On Tuesday, a 20-year-old woman who hails from Parappanangadi in Malappuram in North Kerala filed a police complaint against the CEO and another staffer for circulating her picture over social media and bringing her disrepute.
While Kumar still stays silent on why the girl’s picture was used, we now know from the girl herself that it was clicked by some media person at a function close to her college, where the minister was inaugurating an expo. The girl happened to be a volunteer at the event.
"I came to know this when my brother showed me the picture. This was just a function and I happened to be one of the hostesses in that. The minister saw me and greeted me. What is wrong in that? It’s only a media person who took that picture. How can they use it for such a purpose? What journalism is this?" asks the young woman, who wanted to remain anonymous.
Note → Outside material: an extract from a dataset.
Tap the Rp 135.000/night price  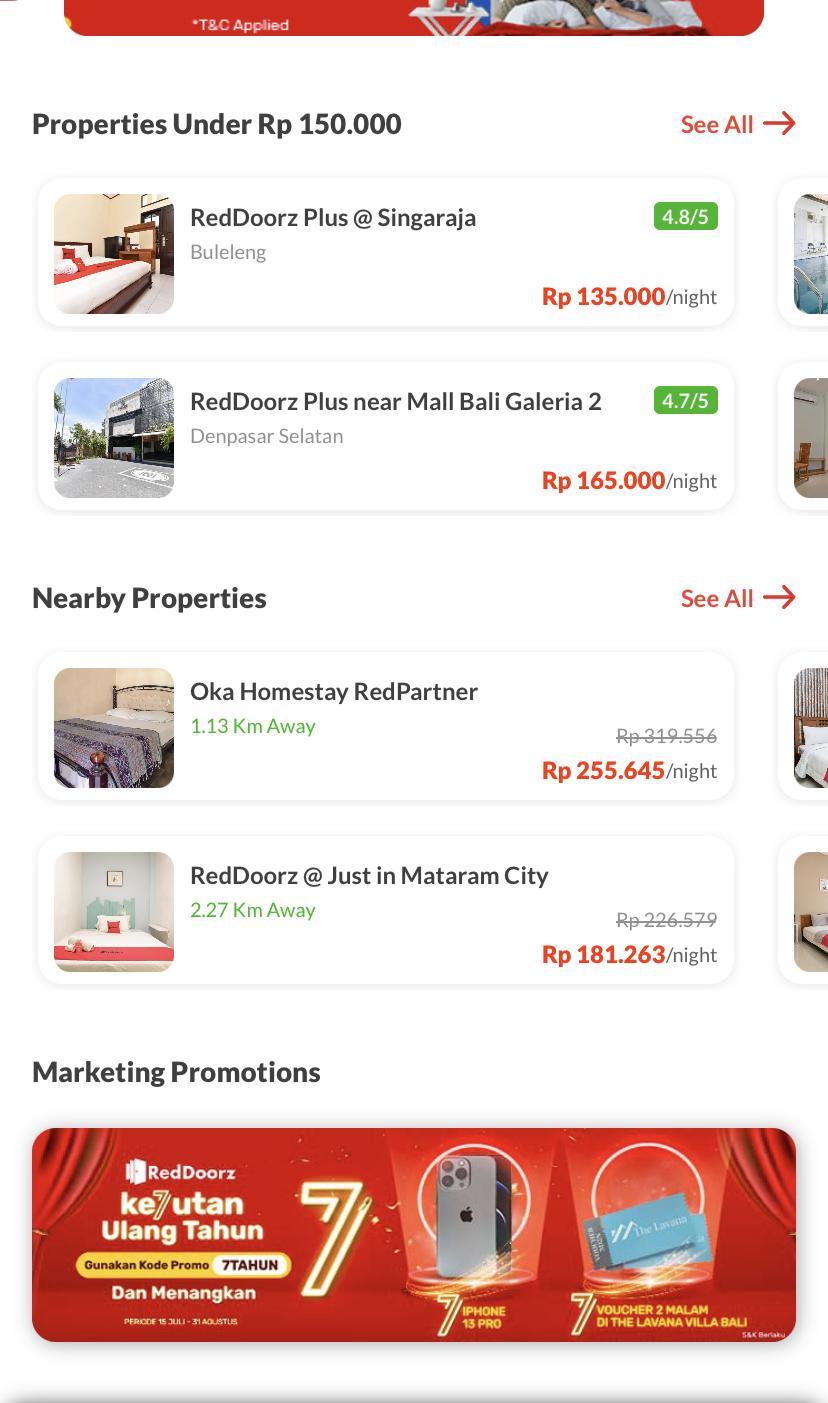pyautogui.click(x=629, y=296)
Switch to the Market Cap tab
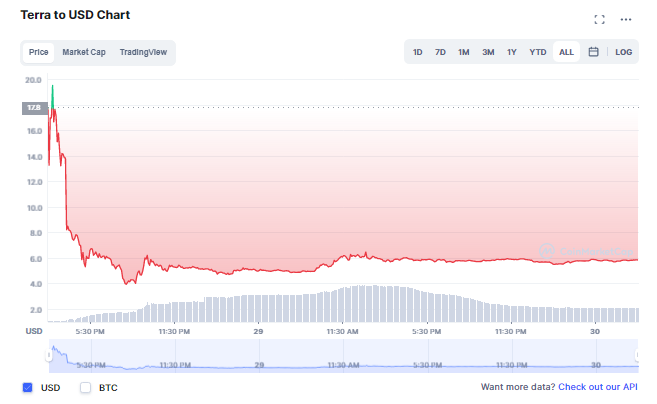 [x=84, y=52]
Close on heels of the woman’s complaint, Advocate Mujeeb Rehman, who is also the state president of the Nationalist Youth Congress (NYC), approached the cyber cell of the Kerala police to invoke the relevant sections of the Information Technology Act against the channel.
"Whatever they aired on Sunday, and whatever they continue to show on their website and through Facebook and YouTube, comes under the ambit of cyber pornography. So I have given a complaint to the police to book then under the IT Act, Indian Telegraph Act, the IPC and the Cable Television Networks Act," Rehman said.
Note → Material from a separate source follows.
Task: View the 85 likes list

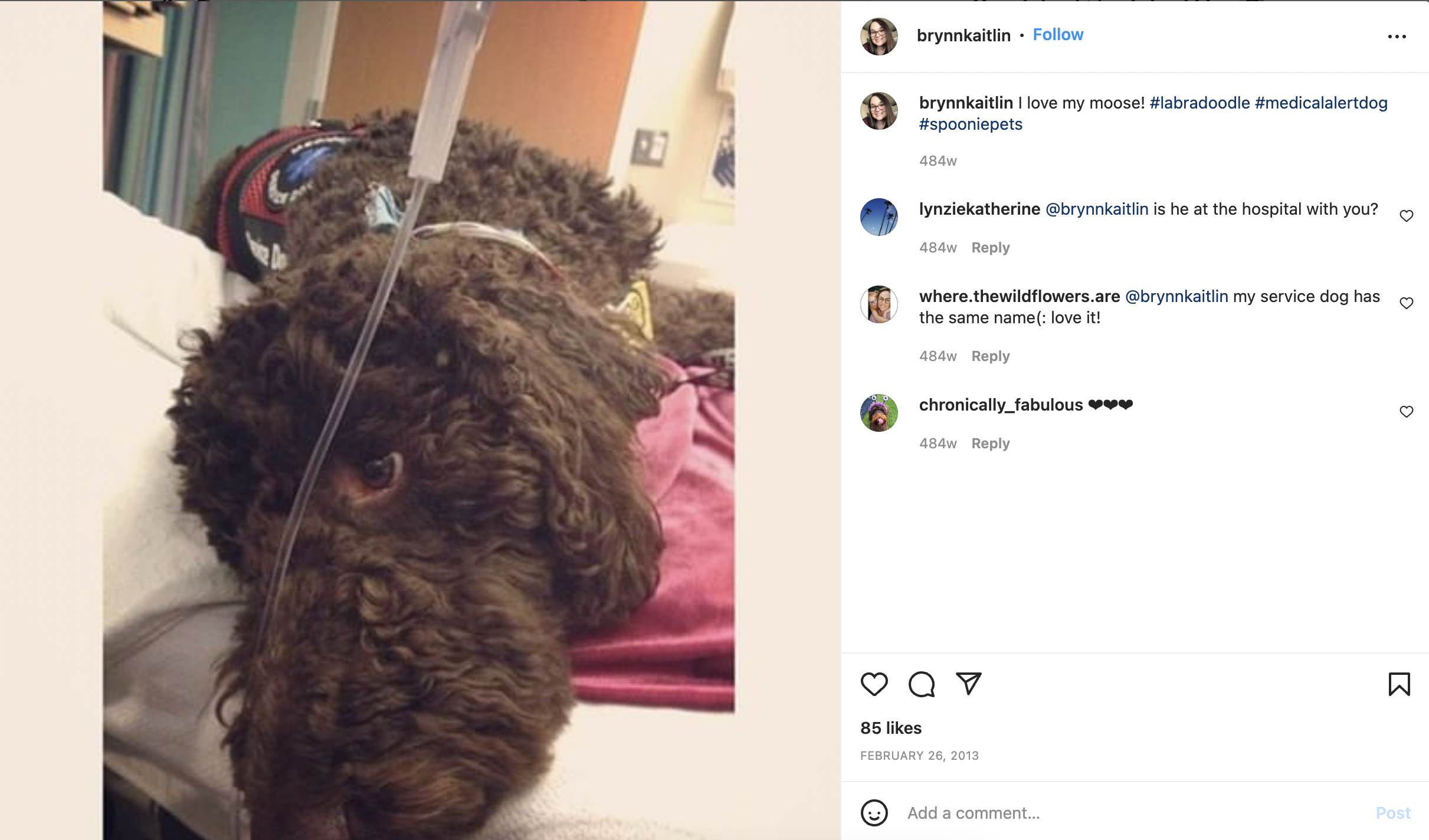Action: (890, 728)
Mystery around the audio clip continues
The minister has resigned. The government has declared a judicial probe. But the crucial question that still remains – where is the woman based on whose complaint the channel says they had aired the audio clip? While it is yet to be scientifically proven that the voice in the clip is that of the minister himself, the benefit of the doubt goes to the channel, since the minister has resigned.
But, right from the beginning, the voice of the woman was muted which clearly raises the doubt whether her voice was edited out in order to protect the identity of a ‘honey trapping’ staffer, as alleged by Ashraf, who has recently quit the channel.
The channel says otherwise: "We were approached by someone with this tape. We had to keep her identity in anonymity, which is the normal practice in such cases. So we did that. What is wrong in that?" asks Kumar.
But the pertinent question remains: Why has the woman not filed a police complaint to date? Also, why has the channel itself not approached the police with the tapes as evidence?
Legal experts say that if the channel’s version was right, it would mean that the minister has committed a grievous crime, by making sexual advances on a woman who came to him for help and hence the channel itself is liable to approach the police with evidence of the same.
But one journalist, who happened to hear the unedited version of the tape, told Firstpost that the minister was only "reacting to the sexual overtures made from across the other side of the telephone line and was certainly behaving in the heat of the moment."
More in store?
Meanwhile, the government’s order of a judicial probe has not deterred the channel from running promos that more such exposés, that would rock Kerala, are on its way. For the Vijayan government that has had to put up with the resignations of two of its ministers in just over a year, since coming to power, one more scandal could be too much to bear.
Perhaps that is the reason why a fuming Vijayan is holding himself back from going all out against Mangalam TV. Some hectic negotiations and backroom deals are also alleged to be the order of the day.